● Document segment
# # # # # # #

The Newsroom HBO Season Finale: Aaron Sorkin Will Make Sure Season 2 Rocks

Culture

Sunday night was the season finale of The Newsroom, Aaron Sorkin’s HBO show about a cable news program. The critical reception of the show has been mixed, at best. In a seeming acknowledgement of the bad press surrounding the show, Sorkin has written some of it into the Newsroom season finale itself. After a damning New York Magazine-profile about Newsnight (I know, it’s confusing. Newsnight is the program within the program), the host, Will McAvoy, overdoses on antidepressants which cause him to vomit blood because of a stomach ulcer. Yes, in this weird meta “bad press” storyline, Aaron Sorkin might die if you don’t like The Newsroom, media people. It’s like saying “I don’t believe in fairies” around Tinkerbell. Everyone clap so Sorkin stays alive!

While Will is in the hospital recovering from badpressitis, his staff are all out making hatchet jobs of their personal lives. Here is now the final tally of who is in love with whom. Laminate it for next season:

Sloan à Don*^

Don (with caveats) à Maggie

Maggie à Jim

Jim à Maggie

Lisa à Jim

Will < -- > McKenzie

*denotes new development.

^ denotes author’s excitement about new development.

On the finale Maggie and Jim finally kissed and it was … pathetic. Maggie runs out of a restaurant (It’s Little Owl on Bedford — that restaurant must have a great agent) only to get Carrie Bradshaw puddle-splashed by a Sex and the City tour bus going through the West Village. After a rant about what it’s really like to be a single woman in New York City (preach!) she inadvertently reveals to Jim that she is in love with him because Jim is on said Sex and the City tour bus (it’s like … I know). We, who have dutifully watched The Newsroom all season, and have put up with the will-they-won't-they are then treated to the most chaste kiss on television since 1946. Maggie then walks home to break up with Don, but (twist) he asks her to move in with him. She says yes. Probably because Jim is such a weak kisser.

# # # # # # #

● Data shown

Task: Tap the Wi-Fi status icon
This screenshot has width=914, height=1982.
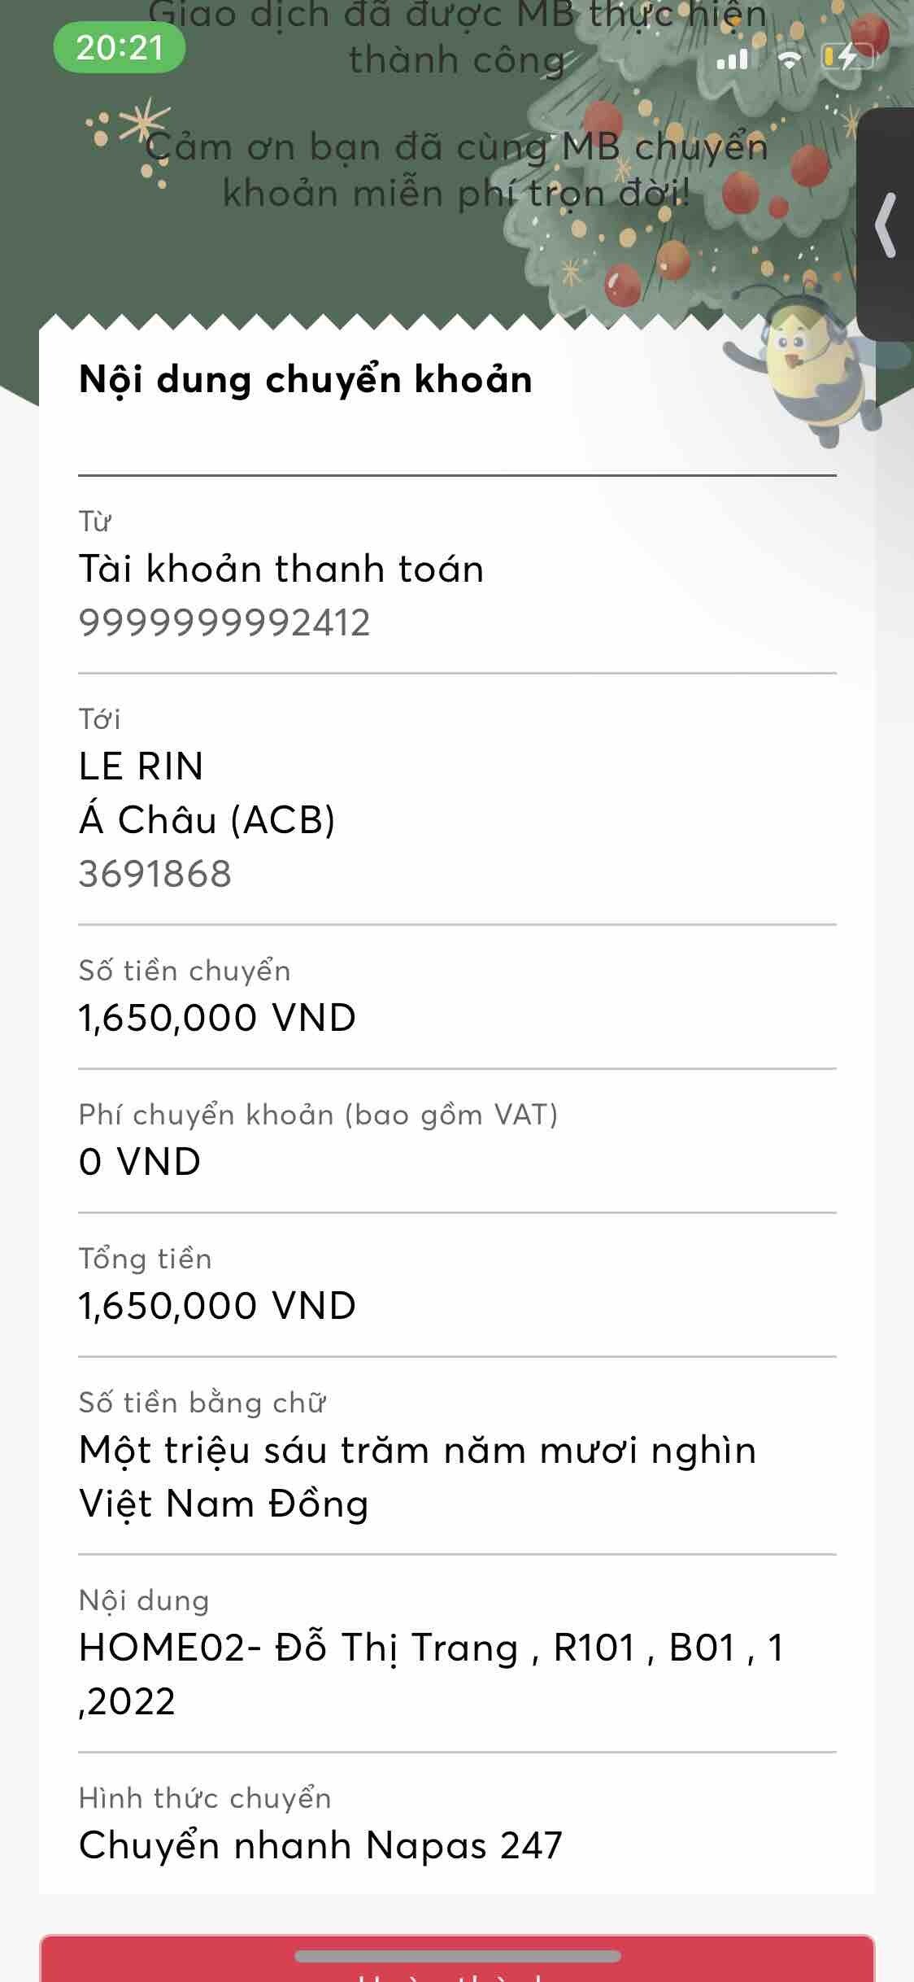Action: click(788, 58)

# # # # # # #

● Problems to work on
1 > List every character name that appears in the tally of who is in love with whom in the Newsroom finale article.
2 > Write out the stretch of the Newsroom finale article from "Sunday night was" through "Sorkin stays alive!", word for word.

● Solutions to the exercise
1 > Sloan, Don, Maggie, Jim, Lisa, Will, McKenzie

2 >
Sunday night was the season finale of The Newsroom, Aaron Sorkin’s HBO show about a cable news program. The critical reception of the show has been mixed, at best. In a seeming acknowledgement of the bad press surrounding the show, Sorkin has written some of it into the Newsroom season finale itself. After a damning New York Magazine-profile about Newsnight (I know, it’s confusing. Newsnight is the program within the program), the host, Will McAvoy, overdoses on antidepressants which cause him to vomit blood because of a stomach ulcer. Yes, in this weird meta “bad press” storyline, Aaron Sorkin might die if you don’t like The Newsroom, media people. It’s like saying “I don’t believe in fairies” around Tinkerbell. Everyone clap so Sorkin stays alive!